3. The pressure roller adjusting mechanism according to claim 2, characterized in that, The tool assembly includes two sets of tool slot seats, each with a mounting portion for mounting a grooving tool and a grooving gear on its back; the grooving gear engages with a corresponding pressure gear via an intermediate gear.
4. The pressure roller adjusting mechanism according to claim 3, characterized in that, A connecting arm is provided between the intermediate gear and the pressure gear; one end of the connecting arm is rotatably sleeved on the gear shaft of the intermediate gear, and the other end is rotatably sleeved on the connecting shaft of the corresponding pressure roller assembly.
5. The pressure roller adjusting mechanism according to claim 1, characterized in that, The eccentric wheel is rotatably mounted on the push plate via a fixed shaft, and its center is offset from the center of the fixed shaft by a certain distance.
6. The pressure roller adjusting mechanism according to claim 1, characterized in that, The number of teeth on the drive wheel is less than the number of teeth on the transmission wheel.
7. The pressure roller adjusting mechanism according to claim 2, characterized in that, The surface of the pressure roller in the pre-pressure roller assembly is provided with shallow embossing or a rounded surface, and the surface of the pressure roller in the forming pressure roller assembly is provided with indentation protrusions.

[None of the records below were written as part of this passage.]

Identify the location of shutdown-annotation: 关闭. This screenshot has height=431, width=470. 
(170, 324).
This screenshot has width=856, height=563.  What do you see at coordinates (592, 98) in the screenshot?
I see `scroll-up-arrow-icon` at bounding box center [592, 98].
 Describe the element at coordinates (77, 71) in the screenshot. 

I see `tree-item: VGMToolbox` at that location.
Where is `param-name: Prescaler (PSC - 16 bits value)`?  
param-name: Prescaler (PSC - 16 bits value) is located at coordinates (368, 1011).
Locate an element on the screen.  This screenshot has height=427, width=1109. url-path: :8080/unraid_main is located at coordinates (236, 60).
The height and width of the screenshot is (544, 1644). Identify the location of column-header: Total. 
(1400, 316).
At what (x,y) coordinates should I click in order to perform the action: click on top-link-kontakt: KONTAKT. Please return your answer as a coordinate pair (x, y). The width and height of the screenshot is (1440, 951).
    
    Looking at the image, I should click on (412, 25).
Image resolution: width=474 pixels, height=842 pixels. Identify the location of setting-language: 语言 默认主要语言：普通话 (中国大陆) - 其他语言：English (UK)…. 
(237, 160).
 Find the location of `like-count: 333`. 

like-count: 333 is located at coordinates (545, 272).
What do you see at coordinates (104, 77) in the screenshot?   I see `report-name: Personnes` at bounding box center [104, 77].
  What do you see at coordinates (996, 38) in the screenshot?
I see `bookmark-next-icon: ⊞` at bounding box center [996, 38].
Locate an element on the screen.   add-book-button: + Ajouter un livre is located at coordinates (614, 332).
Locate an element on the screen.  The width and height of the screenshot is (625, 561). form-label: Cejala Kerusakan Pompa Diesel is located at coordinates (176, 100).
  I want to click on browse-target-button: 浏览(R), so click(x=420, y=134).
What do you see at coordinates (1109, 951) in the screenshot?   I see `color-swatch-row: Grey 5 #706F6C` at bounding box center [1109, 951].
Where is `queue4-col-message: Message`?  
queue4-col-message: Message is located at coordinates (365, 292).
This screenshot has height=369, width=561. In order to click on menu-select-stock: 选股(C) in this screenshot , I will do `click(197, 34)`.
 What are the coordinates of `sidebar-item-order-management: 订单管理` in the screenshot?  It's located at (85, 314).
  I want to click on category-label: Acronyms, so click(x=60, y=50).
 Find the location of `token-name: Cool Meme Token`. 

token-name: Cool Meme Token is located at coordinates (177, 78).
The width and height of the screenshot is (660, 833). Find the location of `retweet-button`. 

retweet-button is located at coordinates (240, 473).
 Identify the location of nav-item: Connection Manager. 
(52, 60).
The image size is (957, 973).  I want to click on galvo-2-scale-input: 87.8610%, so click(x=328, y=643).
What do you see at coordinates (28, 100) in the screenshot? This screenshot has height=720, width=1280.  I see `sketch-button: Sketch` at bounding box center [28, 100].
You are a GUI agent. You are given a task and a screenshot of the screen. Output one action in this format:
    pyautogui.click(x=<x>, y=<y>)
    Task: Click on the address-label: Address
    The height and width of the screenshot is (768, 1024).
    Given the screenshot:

8. The pressure roller adjusting mechanism according to claim 1, characterized in that, The eccentric wheel includes an integrally formed connecting part and a rotating part; the connecting part is coaxially and fixedly connected to the transmission wheel; one end of the rocker arm is sleeved on the rotating part, and the center of the rotating part is offset from the rotation axis of the eccentric wheel.
9. The pressure roller adjusting mechanism according to claim 8, characterized in that, The transmission wheel has a connecting cavity on the side facing the eccentric wheel, and the connecting cavity is used to accommodate the connecting part of the eccentric wheel.
10. The pressure roller adjusting mechanism according to claim 9, characterized in that, The transmission wheel is provided with a connection hole for connecting with the connection part of the eccentric wheel. The connection hole is at least three arc-shaped holes that extend in an arc around the axis of the transmission wheel.